The incentive rebates 30 percent to 60 percent of any new sales above an average calculated over several years for up to 10 years, with an extension possible. The total can't exceed the amount of the improvement, with the expectation the renovation will increase sales.
So far, only Libertyville Chevrolet, which finished its improvements four years ago, has been approved for the incentive. Lincoln and others are under review.
“It's part of the equation,” Marks said. “Yes, it helps.”
In the automotive and filling station category for sales tax, Libertyville received about $5.3 million in 2000, about $4.3 million in 2007 and about $3.4 million in 2011.
“That doesn't mean you stop investing,” Rowe said. “We knew the difficulties and knew there were sites available in other communities.”
Next up is Libertyville Toyota & Scion, which is awaiting building permits for a $3.5 million upgrade to include facade and interior improvements, modifications to the service drive and other work.

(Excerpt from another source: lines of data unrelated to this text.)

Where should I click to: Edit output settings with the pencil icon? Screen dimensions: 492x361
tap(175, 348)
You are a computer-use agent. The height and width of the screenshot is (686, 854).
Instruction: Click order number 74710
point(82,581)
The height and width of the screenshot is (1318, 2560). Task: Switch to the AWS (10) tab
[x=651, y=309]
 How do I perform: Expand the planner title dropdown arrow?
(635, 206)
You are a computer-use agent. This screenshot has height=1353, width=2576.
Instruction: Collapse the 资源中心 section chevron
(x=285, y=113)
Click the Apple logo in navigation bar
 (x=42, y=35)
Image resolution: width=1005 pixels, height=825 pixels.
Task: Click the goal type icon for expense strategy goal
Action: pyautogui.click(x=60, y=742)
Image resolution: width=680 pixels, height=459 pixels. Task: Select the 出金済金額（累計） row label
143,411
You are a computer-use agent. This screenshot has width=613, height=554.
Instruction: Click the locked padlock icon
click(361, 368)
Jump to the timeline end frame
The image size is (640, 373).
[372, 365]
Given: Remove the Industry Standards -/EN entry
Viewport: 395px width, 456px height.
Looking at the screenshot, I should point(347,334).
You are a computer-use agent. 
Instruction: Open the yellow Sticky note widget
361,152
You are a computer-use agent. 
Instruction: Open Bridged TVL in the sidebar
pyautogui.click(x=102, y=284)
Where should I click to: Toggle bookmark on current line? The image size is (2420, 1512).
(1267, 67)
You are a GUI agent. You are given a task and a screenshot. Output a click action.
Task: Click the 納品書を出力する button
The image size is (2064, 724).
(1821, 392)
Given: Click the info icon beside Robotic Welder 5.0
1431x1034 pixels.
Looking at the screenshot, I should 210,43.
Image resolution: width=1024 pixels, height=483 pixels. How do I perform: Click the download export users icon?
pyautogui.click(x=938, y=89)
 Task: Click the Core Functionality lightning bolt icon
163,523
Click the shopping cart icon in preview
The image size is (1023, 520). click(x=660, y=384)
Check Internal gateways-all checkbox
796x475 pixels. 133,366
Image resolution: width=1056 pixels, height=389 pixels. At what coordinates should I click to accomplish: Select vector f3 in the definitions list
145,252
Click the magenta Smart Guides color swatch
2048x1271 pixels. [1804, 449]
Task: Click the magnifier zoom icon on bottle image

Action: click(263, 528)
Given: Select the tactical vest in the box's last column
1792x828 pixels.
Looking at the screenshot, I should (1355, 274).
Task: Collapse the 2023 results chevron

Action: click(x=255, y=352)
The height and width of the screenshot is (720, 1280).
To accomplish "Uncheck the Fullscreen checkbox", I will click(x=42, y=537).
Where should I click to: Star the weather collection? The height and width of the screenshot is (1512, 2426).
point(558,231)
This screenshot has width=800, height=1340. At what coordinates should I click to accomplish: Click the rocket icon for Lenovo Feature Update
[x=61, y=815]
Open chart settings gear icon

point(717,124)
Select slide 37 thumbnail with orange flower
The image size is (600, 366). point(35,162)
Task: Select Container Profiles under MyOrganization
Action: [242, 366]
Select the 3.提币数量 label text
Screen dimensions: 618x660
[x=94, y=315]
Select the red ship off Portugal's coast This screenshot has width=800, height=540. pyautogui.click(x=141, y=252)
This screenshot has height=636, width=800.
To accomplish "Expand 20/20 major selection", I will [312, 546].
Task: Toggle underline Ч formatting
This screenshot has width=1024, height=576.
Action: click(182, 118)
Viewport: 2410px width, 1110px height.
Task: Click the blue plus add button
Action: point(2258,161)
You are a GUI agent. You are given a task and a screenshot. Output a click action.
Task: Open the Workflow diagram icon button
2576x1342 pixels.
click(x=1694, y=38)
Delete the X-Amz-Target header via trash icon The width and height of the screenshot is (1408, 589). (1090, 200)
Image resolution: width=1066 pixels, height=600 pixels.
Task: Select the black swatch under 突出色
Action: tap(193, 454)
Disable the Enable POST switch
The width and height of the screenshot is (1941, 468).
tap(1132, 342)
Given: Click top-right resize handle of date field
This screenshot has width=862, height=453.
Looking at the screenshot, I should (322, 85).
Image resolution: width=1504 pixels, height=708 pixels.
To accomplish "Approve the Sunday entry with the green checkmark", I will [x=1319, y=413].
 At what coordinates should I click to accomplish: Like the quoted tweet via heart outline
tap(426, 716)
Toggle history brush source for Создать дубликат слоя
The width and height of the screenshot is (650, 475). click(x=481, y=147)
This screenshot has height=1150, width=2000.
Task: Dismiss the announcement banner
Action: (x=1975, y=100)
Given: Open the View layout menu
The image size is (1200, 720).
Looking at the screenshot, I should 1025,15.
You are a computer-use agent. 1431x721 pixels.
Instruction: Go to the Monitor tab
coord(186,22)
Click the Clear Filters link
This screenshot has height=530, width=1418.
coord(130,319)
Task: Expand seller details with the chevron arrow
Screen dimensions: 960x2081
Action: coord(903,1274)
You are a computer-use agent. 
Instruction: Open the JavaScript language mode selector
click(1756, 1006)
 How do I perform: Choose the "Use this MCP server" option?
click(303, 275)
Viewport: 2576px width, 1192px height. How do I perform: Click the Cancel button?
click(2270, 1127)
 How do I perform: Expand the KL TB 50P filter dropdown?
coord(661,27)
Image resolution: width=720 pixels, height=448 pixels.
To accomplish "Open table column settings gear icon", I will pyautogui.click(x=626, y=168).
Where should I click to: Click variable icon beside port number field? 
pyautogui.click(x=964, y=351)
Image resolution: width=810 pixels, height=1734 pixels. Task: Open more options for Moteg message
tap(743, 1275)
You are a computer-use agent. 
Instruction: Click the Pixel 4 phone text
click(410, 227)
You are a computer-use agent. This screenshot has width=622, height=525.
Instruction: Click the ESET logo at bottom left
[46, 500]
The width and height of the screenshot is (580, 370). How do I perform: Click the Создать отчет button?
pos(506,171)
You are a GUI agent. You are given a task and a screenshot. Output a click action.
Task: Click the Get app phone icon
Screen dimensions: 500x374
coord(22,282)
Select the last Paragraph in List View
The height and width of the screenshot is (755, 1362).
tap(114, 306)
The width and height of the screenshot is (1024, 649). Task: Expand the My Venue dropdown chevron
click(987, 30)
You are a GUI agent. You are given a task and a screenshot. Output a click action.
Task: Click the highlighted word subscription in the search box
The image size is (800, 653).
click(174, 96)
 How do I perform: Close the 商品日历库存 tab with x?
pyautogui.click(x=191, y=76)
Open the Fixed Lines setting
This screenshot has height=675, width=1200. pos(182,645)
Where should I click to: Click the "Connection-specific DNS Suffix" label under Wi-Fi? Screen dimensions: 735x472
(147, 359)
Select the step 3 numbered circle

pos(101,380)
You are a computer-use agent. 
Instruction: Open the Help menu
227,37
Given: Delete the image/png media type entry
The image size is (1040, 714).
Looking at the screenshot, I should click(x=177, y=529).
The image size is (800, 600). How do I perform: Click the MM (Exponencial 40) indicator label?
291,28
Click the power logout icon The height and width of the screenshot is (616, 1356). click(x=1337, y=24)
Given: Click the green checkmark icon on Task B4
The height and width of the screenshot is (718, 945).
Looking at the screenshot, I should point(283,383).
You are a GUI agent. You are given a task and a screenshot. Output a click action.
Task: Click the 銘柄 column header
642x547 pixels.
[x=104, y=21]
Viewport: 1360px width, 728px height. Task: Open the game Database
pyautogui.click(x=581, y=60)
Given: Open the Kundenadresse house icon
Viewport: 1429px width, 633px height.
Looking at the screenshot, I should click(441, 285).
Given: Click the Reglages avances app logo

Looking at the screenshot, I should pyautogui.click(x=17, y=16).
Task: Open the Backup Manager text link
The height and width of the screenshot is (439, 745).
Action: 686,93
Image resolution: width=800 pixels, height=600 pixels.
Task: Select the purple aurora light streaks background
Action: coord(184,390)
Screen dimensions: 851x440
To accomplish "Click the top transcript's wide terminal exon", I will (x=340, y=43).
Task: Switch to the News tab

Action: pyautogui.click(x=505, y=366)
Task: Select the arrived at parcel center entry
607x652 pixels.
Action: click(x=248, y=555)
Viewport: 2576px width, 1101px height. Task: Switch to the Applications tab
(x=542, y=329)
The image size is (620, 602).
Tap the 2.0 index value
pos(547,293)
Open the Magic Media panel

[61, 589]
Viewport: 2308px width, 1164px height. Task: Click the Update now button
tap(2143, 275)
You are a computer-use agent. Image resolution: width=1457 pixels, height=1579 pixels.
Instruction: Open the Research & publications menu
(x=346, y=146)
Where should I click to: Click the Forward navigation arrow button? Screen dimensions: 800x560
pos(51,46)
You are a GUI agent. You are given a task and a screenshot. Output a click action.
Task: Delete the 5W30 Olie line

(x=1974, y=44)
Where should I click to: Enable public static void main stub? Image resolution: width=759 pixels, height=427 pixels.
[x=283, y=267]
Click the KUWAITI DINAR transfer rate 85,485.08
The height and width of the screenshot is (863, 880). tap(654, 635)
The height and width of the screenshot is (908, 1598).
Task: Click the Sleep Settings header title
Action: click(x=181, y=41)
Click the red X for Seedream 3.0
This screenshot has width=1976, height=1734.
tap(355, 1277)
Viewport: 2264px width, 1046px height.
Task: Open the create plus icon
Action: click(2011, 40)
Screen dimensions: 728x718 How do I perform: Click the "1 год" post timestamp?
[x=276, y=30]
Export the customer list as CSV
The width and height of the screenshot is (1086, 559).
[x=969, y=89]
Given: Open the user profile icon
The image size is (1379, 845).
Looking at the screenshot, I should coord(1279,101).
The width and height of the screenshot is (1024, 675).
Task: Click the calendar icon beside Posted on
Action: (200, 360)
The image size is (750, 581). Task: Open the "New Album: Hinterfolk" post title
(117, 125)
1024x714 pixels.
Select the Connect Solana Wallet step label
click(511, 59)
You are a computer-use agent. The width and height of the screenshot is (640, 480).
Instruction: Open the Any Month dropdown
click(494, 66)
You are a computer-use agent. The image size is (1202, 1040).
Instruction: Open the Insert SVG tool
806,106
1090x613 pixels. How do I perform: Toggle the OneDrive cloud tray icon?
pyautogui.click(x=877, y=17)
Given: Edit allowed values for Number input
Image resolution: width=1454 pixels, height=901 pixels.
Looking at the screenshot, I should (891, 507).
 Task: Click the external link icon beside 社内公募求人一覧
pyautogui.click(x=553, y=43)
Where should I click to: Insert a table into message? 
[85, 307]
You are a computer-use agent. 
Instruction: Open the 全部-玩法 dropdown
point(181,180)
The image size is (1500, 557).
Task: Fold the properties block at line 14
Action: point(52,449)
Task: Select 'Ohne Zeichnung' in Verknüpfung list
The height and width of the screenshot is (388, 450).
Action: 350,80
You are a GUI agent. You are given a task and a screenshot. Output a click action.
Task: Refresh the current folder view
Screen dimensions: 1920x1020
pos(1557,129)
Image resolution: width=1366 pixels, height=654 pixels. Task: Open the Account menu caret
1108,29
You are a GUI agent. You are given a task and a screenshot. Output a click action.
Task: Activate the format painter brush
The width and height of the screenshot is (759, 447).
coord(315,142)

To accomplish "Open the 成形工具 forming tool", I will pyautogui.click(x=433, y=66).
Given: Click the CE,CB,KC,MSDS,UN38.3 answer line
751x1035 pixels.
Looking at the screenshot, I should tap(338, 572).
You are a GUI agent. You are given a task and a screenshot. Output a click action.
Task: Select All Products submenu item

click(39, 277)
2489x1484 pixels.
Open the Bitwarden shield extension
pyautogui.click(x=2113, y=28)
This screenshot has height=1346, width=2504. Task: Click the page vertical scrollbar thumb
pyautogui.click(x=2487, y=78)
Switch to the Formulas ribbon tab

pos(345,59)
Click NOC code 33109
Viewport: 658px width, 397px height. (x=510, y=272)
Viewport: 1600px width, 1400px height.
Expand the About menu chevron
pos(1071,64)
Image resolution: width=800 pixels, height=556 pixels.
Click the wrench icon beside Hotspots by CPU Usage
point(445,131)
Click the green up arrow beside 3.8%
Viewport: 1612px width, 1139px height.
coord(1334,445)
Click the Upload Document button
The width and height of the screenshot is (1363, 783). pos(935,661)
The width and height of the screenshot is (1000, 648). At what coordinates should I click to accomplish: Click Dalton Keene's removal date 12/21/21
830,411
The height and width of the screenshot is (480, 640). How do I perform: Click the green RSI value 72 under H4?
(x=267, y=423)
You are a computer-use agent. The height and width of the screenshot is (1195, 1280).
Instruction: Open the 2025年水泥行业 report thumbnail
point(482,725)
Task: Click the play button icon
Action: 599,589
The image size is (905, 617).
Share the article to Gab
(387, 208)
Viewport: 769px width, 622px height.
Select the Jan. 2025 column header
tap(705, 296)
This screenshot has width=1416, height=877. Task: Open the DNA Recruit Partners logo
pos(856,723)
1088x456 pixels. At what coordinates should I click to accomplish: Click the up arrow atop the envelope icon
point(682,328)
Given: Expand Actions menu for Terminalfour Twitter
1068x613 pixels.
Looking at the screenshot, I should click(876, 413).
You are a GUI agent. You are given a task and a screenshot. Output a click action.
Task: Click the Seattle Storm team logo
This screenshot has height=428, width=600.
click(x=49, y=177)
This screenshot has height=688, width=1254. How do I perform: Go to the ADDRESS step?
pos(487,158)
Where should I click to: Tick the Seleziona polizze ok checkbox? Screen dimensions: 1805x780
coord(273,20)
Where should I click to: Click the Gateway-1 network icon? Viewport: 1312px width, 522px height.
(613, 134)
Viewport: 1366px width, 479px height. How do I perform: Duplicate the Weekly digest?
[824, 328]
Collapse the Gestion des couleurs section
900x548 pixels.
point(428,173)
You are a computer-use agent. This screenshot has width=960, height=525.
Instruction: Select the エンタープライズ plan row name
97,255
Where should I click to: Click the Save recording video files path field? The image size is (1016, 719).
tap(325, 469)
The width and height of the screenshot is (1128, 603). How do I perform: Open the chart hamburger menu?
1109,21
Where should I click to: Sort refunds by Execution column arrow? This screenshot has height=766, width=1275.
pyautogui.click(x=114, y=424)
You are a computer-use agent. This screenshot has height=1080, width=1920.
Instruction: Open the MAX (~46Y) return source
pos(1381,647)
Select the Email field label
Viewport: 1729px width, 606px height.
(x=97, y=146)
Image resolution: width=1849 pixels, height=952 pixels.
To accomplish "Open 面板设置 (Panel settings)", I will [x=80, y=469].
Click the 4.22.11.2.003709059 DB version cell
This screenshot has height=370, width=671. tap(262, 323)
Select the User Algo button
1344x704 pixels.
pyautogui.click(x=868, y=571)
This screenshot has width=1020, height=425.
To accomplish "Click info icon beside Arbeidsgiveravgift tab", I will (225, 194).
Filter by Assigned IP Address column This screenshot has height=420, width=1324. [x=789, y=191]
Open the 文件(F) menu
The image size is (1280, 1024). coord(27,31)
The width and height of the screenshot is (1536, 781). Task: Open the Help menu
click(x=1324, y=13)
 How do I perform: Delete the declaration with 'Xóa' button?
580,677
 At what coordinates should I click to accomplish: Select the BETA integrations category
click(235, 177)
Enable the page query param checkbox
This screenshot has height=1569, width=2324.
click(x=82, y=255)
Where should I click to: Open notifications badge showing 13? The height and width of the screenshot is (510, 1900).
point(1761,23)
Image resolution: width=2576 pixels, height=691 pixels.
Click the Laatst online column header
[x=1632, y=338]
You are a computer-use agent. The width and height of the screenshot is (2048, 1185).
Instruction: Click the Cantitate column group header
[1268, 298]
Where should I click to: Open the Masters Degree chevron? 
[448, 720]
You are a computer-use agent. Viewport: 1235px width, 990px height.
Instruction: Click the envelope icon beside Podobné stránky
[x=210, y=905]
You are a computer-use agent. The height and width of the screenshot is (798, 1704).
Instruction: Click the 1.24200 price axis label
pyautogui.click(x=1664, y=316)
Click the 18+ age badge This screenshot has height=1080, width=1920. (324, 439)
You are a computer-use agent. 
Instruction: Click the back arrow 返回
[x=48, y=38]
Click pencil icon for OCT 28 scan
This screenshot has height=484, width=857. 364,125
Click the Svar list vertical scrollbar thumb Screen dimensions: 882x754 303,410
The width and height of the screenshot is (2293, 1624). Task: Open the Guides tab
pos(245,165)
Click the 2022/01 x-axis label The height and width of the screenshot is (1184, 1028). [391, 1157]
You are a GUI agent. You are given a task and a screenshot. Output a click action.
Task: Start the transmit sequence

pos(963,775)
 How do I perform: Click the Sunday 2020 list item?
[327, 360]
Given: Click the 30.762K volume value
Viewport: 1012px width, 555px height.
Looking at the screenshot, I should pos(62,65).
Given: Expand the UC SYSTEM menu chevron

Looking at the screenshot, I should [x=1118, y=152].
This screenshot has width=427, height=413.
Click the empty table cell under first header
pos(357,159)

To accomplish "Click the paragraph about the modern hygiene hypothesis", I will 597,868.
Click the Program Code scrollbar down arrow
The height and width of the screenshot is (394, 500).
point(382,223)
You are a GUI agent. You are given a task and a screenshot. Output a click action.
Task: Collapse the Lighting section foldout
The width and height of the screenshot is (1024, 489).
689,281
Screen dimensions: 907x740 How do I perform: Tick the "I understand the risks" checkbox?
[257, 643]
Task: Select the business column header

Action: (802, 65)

The parent company, AutoNation Inc., of Fort Lauderdale, earlier this year purchased four adjoining acres for future expansion.
“To me, it's significant,” Rowe said of that work. “They're pretty much our largest volume dealer and for them to keep relevant is important.”
Also in the works, Libertyville Kia plans to move across the street from its Liberty Auto Plaza location. Libertyville Buick, GMC has been approved for a new facade and showroom.
One of the more extensive proposed renovations involves Liberty Auto City, which has several brands at its facility on Route 176. While still in process and subject to change, the work could include the demolition of one building, a facade upgrade and new service areas.
“The building is very old and tired,” said owner Joe Massarelli. “We want to put a new facility up for our customers and future customers.”